Then his friend’s rhetoric got stronger. Shortly before the election, Huzzard’s friend posted on Facebook again, this time sharing falsehoods about how mail-in ballots were subject to fraud. Huzzard and his wife were taking extra caution to avoid COVID-19 as they were expecting a baby in November and planned to vote absentee. Huzzard didn’t address the issue with his friend directly, instead publishing his own Facebook post saying: “If you’re against mail-in voting, you’re against my voting rights and you’re no longer my friend.”
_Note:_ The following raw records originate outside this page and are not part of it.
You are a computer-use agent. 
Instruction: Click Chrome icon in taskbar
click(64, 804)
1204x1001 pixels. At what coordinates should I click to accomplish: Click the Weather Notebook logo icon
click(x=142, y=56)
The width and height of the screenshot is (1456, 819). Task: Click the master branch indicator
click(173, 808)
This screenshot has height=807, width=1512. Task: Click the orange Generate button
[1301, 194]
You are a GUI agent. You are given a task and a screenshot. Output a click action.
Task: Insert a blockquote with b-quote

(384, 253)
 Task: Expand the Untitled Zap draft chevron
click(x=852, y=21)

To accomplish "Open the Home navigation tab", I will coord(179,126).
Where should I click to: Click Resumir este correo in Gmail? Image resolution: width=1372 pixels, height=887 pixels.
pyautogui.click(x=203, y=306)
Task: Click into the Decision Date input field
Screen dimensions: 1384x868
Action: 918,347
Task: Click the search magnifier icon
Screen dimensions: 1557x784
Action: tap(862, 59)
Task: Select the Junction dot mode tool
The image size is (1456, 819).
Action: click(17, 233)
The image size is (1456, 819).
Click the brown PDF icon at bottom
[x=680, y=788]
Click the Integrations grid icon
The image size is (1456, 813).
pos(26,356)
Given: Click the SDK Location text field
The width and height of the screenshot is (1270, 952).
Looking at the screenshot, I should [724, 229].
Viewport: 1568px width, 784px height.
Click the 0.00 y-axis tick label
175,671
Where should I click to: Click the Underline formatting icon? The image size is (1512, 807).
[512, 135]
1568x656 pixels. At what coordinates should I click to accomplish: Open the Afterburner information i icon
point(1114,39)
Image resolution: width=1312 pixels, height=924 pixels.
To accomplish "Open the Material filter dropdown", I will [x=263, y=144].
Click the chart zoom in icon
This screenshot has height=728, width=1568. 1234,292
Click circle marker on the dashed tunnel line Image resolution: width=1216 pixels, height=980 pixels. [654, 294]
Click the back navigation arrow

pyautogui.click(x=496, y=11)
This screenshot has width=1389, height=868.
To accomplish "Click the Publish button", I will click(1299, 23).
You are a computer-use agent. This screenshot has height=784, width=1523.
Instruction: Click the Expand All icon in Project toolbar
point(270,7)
Still, Huzzard and his friend remained cordial whenever they saw one another in person. He considered inviting this friend and her husband over for dinner. But as they continued sharing online disinformation about the efficacy of masks and the coronavirus vaccine, Huzzard and his wife decided that, for the safety of their family and their unvaccinated children, they would no longer socialize with this couple.

The Trump era has sparked bitter divisions amid family members, neighbors and couples. A June study from the American Enterprise Institute found that 15 percent of adults have ended a friendship over politics, and of those who did, 22 percent volunteered that they had ended one over a mismatch in support for former president Donald Trump.

Republicans like Huzzard’s former pal tend to have more bipartisan friendships than Democrats do: Just over half, 53 percent of Republicans said they have at least some friends who are Democrats, AEI found, while about a third of Democrats (32 percent) said they have at least some Republican friends.

But when differences in political beliefs veer into a mismatch in values, as was the case with Huzzard and his friend, is it possible to remain close? The AEI study didn’t explicitly examine how approaches to COVID-19 or vaccine hesitancy affect friendships, says Daniel A. Cox, AEI’s resident scholar in polling and public opinion, who oversaw the think tank’s study.

However, Cox notes that Trump had a way of making things that were previously not defined as political, such as belief in facts or the efficacy of vaccines, into partisan issues. Trump inspired such intense devotion in his followers, and when that happens, Cox says, “it becomes a lot more difficult to bear and take criticism of that person.”

A Hispanic woman told AEI: “If they were a fan of DJT, I wanted nothing to do with them.” Trump supporters were also willing to walk away from friends, AEI notes, quoting a study participant who said they unfriended people online and stopped talking to people “who didn’t respect our great President Trump.” Liberal women were the most likely to cut ties: A third said they stopped being friends with someone because of their politics.

Cox adds that race plays a role, too. Black Democrats, for example, have very few Republican friends, so they don’t often have the opportunity to engage across the political aisle. “People who are strong partisans tend to be more segregated socially,” Cox adds.

However, if people can forge friendships across the political divide, there’s a lot to be gained. Americans with such ties are “less likely to have extreme attitudes and develop stereotypes of the other side,” Cox says.

Elizabeth Pipko, a 26-year-old Republican-leaning White woman who worked on the 2016 Trump campaign, estimates that most of her friends lean to the left. While she’s lost longtime friends over a mismatch in politics, she’s maintained those relationships where she and her pals can understand where the other person is coming from. When discussing the Black Lives Matter movement with a Black male friend last year, Pipko remembers her friend telling her: “The only thing I want from you is just to listen.” They sat and talked for hours, Pipko says, and he looked at her as a friend, not as a Republican. “It was nice when he spoke to me as Elizabeth, not as whoever might happen to lean right and disagree with me.”

How do you decide whether to remain close with someone whose beliefs contradict yours? Marisa Franco, a psychologist who specializes in friendship and is not affiliated with the AEI study, counsels people to take a step back, weigh the relationship holistically and ask themselves: Are there pros that outweigh the cons? Since a lot of liberals are people of color, Franco notes, “it might be more stressful for them to be friends with someone across the political divide because it threatens their sense of safety or dignity.”

“It’s OK to not want to be friends with people who make you feel unsafe,” Franco adds. People look to friendship for a sense of ease and comfort. And when individuals are making friends with people with different values, Franco notes, “they don’t necessarily feel they can get that ease.”